The advantages derived from improving Speed-to-Market depend upon a company’s brand image or reputation. The best way to segment this viewpoint is via a “Value Matrix for Speed to Market” that segments based on Relative Cost vs. Performance.
On the x-coordinate is the company’s relative cost to provide a product or service vis-à-vis its competitors. On the y-coordinate in the company’s product or service’s relative performance vis-à-vis its competitors. The performance measure is a combination of customer perceived features, quality, and service levels.
Brands that offer low performance service at a low price (think Virgin Airlines) are in the lower left quadrant. These firms benefit most from avoiding Speed-to-Market initiatives by having lower development costs derived from being able to reverse engineer First Mover and Fast Follower work (shown as a blue line in the “Speed to Market Offers IP and Development Cost Protection” figure).
It is noted however that if a First Mover takes advantage of IP protection for its new products and services, then the development costs of Fast Followers and Laggards can be relatively increased rather than decreased).
Brands that offer high performance service at a high price (think Singapore Airlines) are in the upper right quadrant. These firms benefit most from Speed-to-Market initiatives by introducing desirable new services and in-flight features faster than their competition, thereby sustaining high product and service prices (shown as a blue line in the “Speed to Market Offers Market Share and Pricing Options” figure). These premium price points can be protected by acquisition of appropriate IP available to First Movers.
Brands that offer both relatively high performance service at a relatively low price (think United or Lufthansa Airlines) are in the upper left quadrant. These firms benefit most from Speed-to-Market initiatives by gaining market share from their competitors via fast-following with new features and services ahead of industry laggards (shown as a gold line in the “Speed to Market Offers Market Share and Pricing Options” figure).
By understanding a company’s branding positioning in the Value Matrix, the benefits that a Speed-to-Market initiative can provide can be appropriately targeted.
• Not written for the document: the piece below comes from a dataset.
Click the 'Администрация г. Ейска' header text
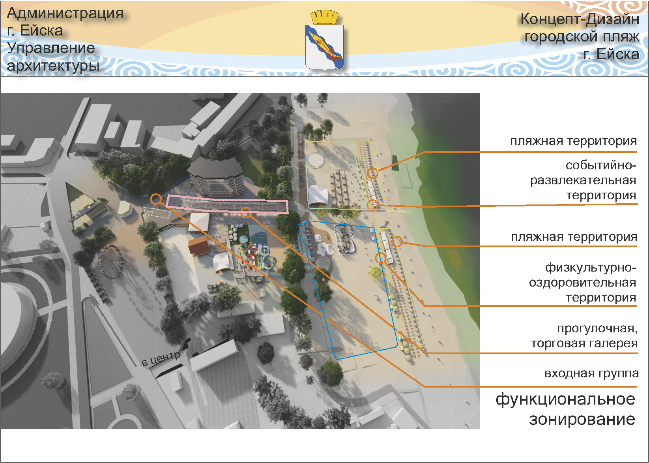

A final advantage of Speed-to-Market that affects all companies is that entities with a faster Speed-to-Market can “pivot” into a larger variety of successful product & business models (shown as orange target areas in the “Speed to Market Offers Business Model Options” figure). Fast Follower and Laggards have their options reduced and made more difficult by forcing them to conduct next-generation or ultimately breakthrough innovation to gain market entry.